In my hand sits a tiny microchip – a fraction of the size of a postage stamp (see above) – that will decide the financial fate of millions of people across the country.
Meet Ernie 5, the latest incarnation of a machine responsible for turning ordinary investors into millionaires.
Last week, National Savings & Investments (NS&I ) announced the first two winners of the Premium Bonds £1m jackpot, chosen using the new Electronic Random Number Indicator Equipment, better known as Ernie.
Launched on Budget day 1956 by Harold Macmillan, the then prime minister, Premium Bonds are generally thought to be Britain’s most popular savings account.
The original Ernie – closer to the size of a camper van – was designed by the Bletchley Park code-breaking team behind Colossus, widely credited with swinging the Second World War in the Allies’ favour. Winning numbers were chosen using the "signal noise" created by neon tubes.
It produced the first winning bond number about 16 minutes after whirring into life, but the full list of winners took a total of three days to draw, as the team of engineers needed to take breaks.
I’m told by NS&I – and this is beyond my GCSE physics to verify – that Swiss-built Ernie 5 generates random numbers by firing photons from an LED at a semi-transparent mirror.
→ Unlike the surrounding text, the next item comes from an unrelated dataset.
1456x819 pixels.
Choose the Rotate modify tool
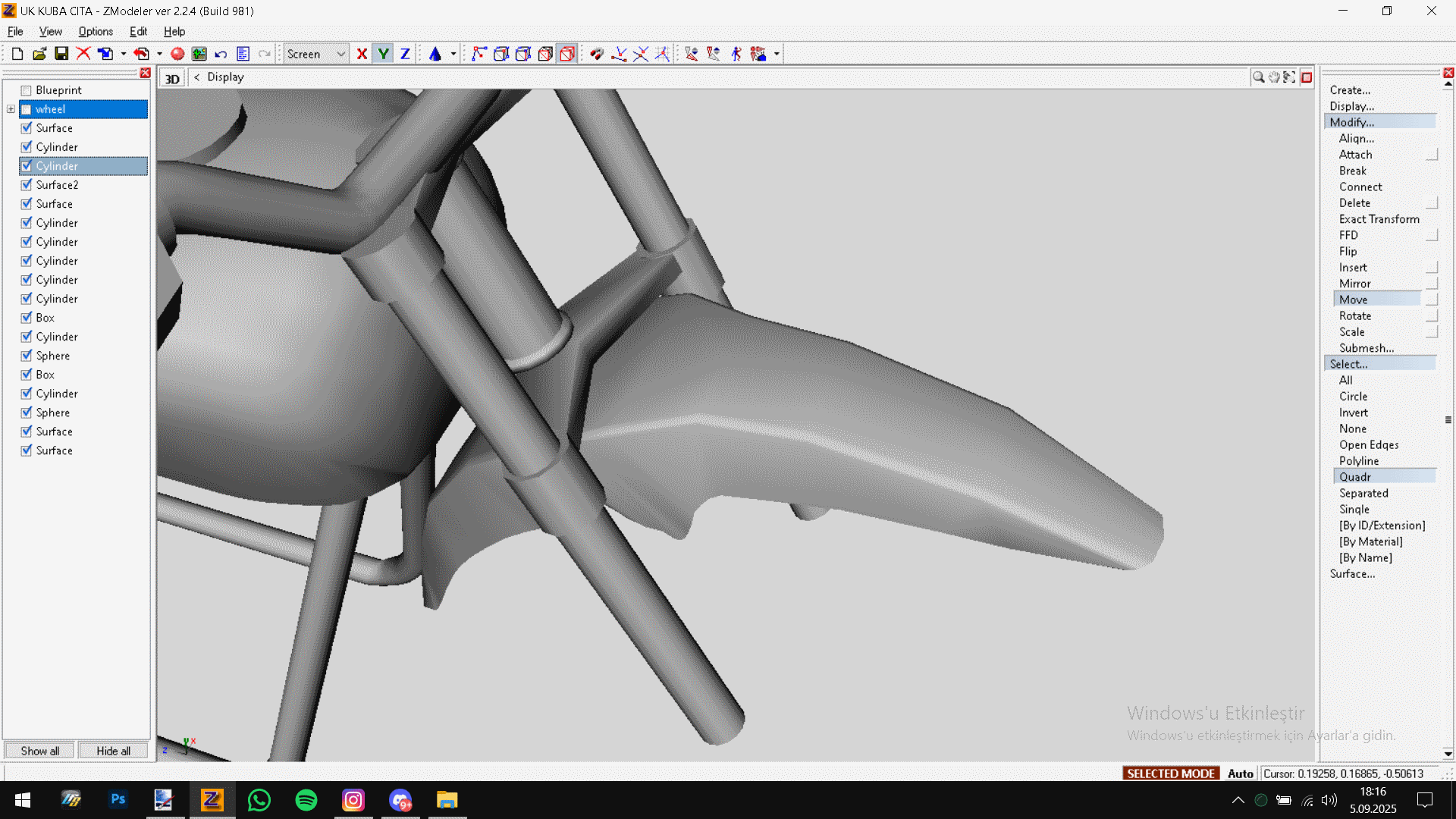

The bond numbers we recognise are produced by the pattern of photons that either hit the mirror, or manage to pass through it.
It would have taken the first Ernie 190 days to produce as many random numbers as the latest Ernie did in 12 minutes. This extra speed is necessary because the popularity of Premium Bonds has soared in the interceding years.
Today, nearly 80 billion bond numbers have a chance of winning any of more than three million prizes (from £25 to £1m) each month.
Million-pound prizes were introduced in 1994 and are delivered by several NS&I staff members, known only as Agent Million.
In an exclusive Telegraph Money interview, one of the current crop spoke to me. He refused to give me his name, lest his identity be compromised. He claims only his wife knows his secret vocation as "there’s only so many times you can say you’re staying overnight for work", though I can reveal he has a Lancashire accent.
It is the job of Agent Million to track down winners. In one case, this took him to a rendezvous in an airport as the winner was on a round-the-world trip. In another, a winner’s husband answered the door but strict rules mean the agent was unable to explain why he was there.
"It can get quite awkward", said the agent. "He really wanted to know why I wanted to speak to his wife. I couldn’t say who I was."
Agents must also verify winners’ identities before asking how they want to receive their million, either into their bank account or placed in an NS&I account.
A Shropshire firm of financial advisers – no doubt keen to snare some millionaire clients – is currently on hand if winners need more guidance on how to spend or invest such a large sum.
Unfortunately, the dawn of the new Ernie doesn’t make winning any more likely. The odds remain 24,500 to 1, an effective interest rate of 1.4pc.
Far higher rates of return are available, so why do we keep buying Premium Bonds?
At their launch, Labour’s shadow chancellor, Harold Wilson, decried the "squalid raffle", while the Church feared the draw would create a nation of gamblers. The huge profits raked in by today’s bookies suggest the clergy were right in part, even if the real culprit is the rise of internet betting.
The technology has moved on, but our yearning for the big win hasn’t. If banks and others seriously want to raise Britain’s dismal savings rates, they could do worse than take notes from Premium Bonds’ masterclass in behavioural economics.